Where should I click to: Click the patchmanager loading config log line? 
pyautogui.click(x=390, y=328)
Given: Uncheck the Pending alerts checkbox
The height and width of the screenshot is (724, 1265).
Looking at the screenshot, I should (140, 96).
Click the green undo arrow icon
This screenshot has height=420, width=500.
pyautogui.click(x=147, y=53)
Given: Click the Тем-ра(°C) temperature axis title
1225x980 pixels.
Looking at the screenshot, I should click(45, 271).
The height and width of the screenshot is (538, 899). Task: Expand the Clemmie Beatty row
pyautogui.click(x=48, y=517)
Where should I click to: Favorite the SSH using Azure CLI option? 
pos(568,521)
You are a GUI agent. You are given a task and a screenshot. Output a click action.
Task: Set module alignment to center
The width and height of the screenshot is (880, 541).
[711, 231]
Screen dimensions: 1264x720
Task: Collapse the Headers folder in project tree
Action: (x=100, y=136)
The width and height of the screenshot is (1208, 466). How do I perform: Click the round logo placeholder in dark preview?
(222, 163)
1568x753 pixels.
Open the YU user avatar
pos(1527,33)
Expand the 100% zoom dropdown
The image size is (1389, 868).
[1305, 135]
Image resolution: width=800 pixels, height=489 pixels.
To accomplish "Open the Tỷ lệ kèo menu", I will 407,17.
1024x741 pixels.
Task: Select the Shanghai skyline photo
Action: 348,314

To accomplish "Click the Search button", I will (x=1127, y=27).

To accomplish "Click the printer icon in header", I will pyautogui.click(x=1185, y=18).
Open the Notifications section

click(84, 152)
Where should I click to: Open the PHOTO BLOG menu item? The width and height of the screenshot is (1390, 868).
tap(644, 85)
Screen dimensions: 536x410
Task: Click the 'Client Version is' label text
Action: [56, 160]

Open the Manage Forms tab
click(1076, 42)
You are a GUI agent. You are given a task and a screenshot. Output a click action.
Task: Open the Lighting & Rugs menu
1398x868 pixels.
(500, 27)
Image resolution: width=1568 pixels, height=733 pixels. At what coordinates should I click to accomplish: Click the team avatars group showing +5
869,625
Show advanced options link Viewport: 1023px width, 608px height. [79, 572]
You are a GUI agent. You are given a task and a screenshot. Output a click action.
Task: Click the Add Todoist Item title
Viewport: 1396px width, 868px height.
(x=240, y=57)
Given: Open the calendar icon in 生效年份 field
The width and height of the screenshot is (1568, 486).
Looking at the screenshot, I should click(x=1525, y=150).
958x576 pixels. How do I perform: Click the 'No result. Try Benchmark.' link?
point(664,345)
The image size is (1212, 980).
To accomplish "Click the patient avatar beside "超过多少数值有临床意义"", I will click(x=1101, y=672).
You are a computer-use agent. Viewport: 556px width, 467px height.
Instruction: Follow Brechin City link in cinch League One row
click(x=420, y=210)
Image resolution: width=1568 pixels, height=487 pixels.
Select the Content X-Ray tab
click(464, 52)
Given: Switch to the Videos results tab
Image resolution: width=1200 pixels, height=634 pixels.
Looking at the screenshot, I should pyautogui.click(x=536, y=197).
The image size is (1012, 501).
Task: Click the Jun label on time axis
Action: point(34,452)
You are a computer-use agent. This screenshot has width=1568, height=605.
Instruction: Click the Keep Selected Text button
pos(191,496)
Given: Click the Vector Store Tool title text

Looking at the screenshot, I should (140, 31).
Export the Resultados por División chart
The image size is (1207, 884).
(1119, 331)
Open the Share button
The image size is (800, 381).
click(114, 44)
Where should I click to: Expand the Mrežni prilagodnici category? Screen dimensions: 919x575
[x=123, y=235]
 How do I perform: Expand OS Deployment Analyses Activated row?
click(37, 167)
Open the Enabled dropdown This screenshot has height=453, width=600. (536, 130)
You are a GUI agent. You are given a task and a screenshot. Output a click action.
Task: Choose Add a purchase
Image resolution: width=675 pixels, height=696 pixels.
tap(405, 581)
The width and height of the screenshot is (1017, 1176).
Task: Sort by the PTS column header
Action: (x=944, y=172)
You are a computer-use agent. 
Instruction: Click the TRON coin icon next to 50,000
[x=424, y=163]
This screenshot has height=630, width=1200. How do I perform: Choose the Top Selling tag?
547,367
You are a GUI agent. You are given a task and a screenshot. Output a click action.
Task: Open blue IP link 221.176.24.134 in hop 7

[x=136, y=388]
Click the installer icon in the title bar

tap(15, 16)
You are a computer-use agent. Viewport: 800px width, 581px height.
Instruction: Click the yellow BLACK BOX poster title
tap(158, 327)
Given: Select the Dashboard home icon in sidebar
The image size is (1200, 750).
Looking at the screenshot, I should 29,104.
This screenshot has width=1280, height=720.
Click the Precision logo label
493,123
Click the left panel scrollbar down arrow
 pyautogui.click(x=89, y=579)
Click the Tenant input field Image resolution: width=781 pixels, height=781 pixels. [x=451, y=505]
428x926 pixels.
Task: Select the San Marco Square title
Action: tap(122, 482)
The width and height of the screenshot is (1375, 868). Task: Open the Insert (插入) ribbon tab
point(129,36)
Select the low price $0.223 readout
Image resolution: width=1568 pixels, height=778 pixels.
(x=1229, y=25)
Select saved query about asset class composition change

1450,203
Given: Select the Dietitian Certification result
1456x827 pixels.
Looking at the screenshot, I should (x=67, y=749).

--------------------------------

* [Exercise description]:
Each entry above needs to be output exactly as written.

* [Exercise solution]:
Where should I click to: Click the patchmanager loading config log line? 
pyautogui.click(x=390, y=328)
Given: Uncheck the Pending alerts checkbox
The height and width of the screenshot is (724, 1265).
Looking at the screenshot, I should (140, 96).
Click the green undo arrow icon
This screenshot has height=420, width=500.
pyautogui.click(x=147, y=53)
Given: Click the Тем-ра(°C) temperature axis title
1225x980 pixels.
Looking at the screenshot, I should click(45, 271).
The height and width of the screenshot is (538, 899). Task: Expand the Clemmie Beatty row
pyautogui.click(x=48, y=517)
Where should I click to: Favorite the SSH using Azure CLI option? 
pos(568,521)
You are a GUI agent. You are given a task and a screenshot. Output a click action.
Task: Set module alignment to center
The width and height of the screenshot is (880, 541).
[711, 231]
Screen dimensions: 1264x720
Task: Collapse the Headers folder in project tree
Action: (x=100, y=136)
The width and height of the screenshot is (1208, 466). How do I perform: Click the round logo placeholder in dark preview?
(222, 163)
1568x753 pixels.
Open the YU user avatar
pos(1527,33)
Expand the 100% zoom dropdown
The image size is (1389, 868).
[1305, 135]
Image resolution: width=800 pixels, height=489 pixels.
To accomplish "Open the Tỷ lệ kèo menu", I will 407,17.
1024x741 pixels.
Task: Select the Shanghai skyline photo
Action: 348,314

To accomplish "Click the Search button", I will (x=1127, y=27).

To accomplish "Click the printer icon in header", I will pyautogui.click(x=1185, y=18).
Open the Notifications section

click(84, 152)
Where should I click to: Open the PHOTO BLOG menu item? The width and height of the screenshot is (1390, 868).
tap(644, 85)
Screen dimensions: 536x410
Task: Click the 'Client Version is' label text
Action: [56, 160]

Open the Manage Forms tab
click(1076, 42)
You are a GUI agent. You are given a task and a screenshot. Output a click action.
Task: Open the Lighting & Rugs menu
1398x868 pixels.
(500, 27)
Image resolution: width=1568 pixels, height=733 pixels. At what coordinates should I click to accomplish: Click the team avatars group showing +5
869,625
Show advanced options link Viewport: 1023px width, 608px height. [79, 572]
You are a GUI agent. You are given a task and a screenshot. Output a click action.
Task: Click the Add Todoist Item title
Viewport: 1396px width, 868px height.
(x=240, y=57)
Given: Open the calendar icon in 生效年份 field
The width and height of the screenshot is (1568, 486).
Looking at the screenshot, I should click(x=1525, y=150).
958x576 pixels. How do I perform: Click the 'No result. Try Benchmark.' link?
point(664,345)
The image size is (1212, 980).
To accomplish "Click the patient avatar beside "超过多少数值有临床意义"", I will click(x=1101, y=672).
You are a computer-use agent. Viewport: 556px width, 467px height.
Instruction: Follow Brechin City link in cinch League One row
click(x=420, y=210)
Image resolution: width=1568 pixels, height=487 pixels.
Select the Content X-Ray tab
click(464, 52)
Given: Switch to the Videos results tab
Image resolution: width=1200 pixels, height=634 pixels.
Looking at the screenshot, I should pyautogui.click(x=536, y=197).
The image size is (1012, 501).
Task: Click the Jun label on time axis
Action: point(34,452)
You are a computer-use agent. This screenshot has width=1568, height=605.
Instruction: Click the Keep Selected Text button
pos(191,496)
Given: Click the Vector Store Tool title text

Looking at the screenshot, I should (140, 31).
Export the Resultados por División chart
The image size is (1207, 884).
(1119, 331)
Open the Share button
The image size is (800, 381).
click(114, 44)
Where should I click to: Expand the Mrežni prilagodnici category? Screen dimensions: 919x575
[x=123, y=235]
 How do I perform: Expand OS Deployment Analyses Activated row?
click(37, 167)
Open the Enabled dropdown This screenshot has height=453, width=600. (536, 130)
You are a GUI agent. You are given a task and a screenshot. Output a click action.
Task: Choose Add a purchase
Image resolution: width=675 pixels, height=696 pixels.
tap(405, 581)
The width and height of the screenshot is (1017, 1176).
Task: Sort by the PTS column header
Action: (x=944, y=172)
You are a computer-use agent. 
Instruction: Click the TRON coin icon next to 50,000
[x=424, y=163]
This screenshot has height=630, width=1200. How do I perform: Choose the Top Selling tag?
547,367
You are a GUI agent. You are given a task and a screenshot. Output a click action.
Task: Open blue IP link 221.176.24.134 in hop 7

[x=136, y=388]
Click the installer icon in the title bar

tap(15, 16)
You are a computer-use agent. Viewport: 800px width, 581px height.
Instruction: Click the yellow BLACK BOX poster title
tap(158, 327)
Given: Select the Dashboard home icon in sidebar
The image size is (1200, 750).
Looking at the screenshot, I should 29,104.
This screenshot has width=1280, height=720.
Click the Precision logo label
493,123
Click the left panel scrollbar down arrow
 pyautogui.click(x=89, y=579)
Click the Tenant input field Image resolution: width=781 pixels, height=781 pixels. [x=451, y=505]
428x926 pixels.
Task: Select the San Marco Square title
Action: tap(122, 482)
The width and height of the screenshot is (1375, 868). Task: Open the Insert (插入) ribbon tab
point(129,36)
Select the low price $0.223 readout
Image resolution: width=1568 pixels, height=778 pixels.
(x=1229, y=25)
Select saved query about asset class composition change

1450,203
Given: Select the Dietitian Certification result
1456x827 pixels.
Looking at the screenshot, I should (x=67, y=749).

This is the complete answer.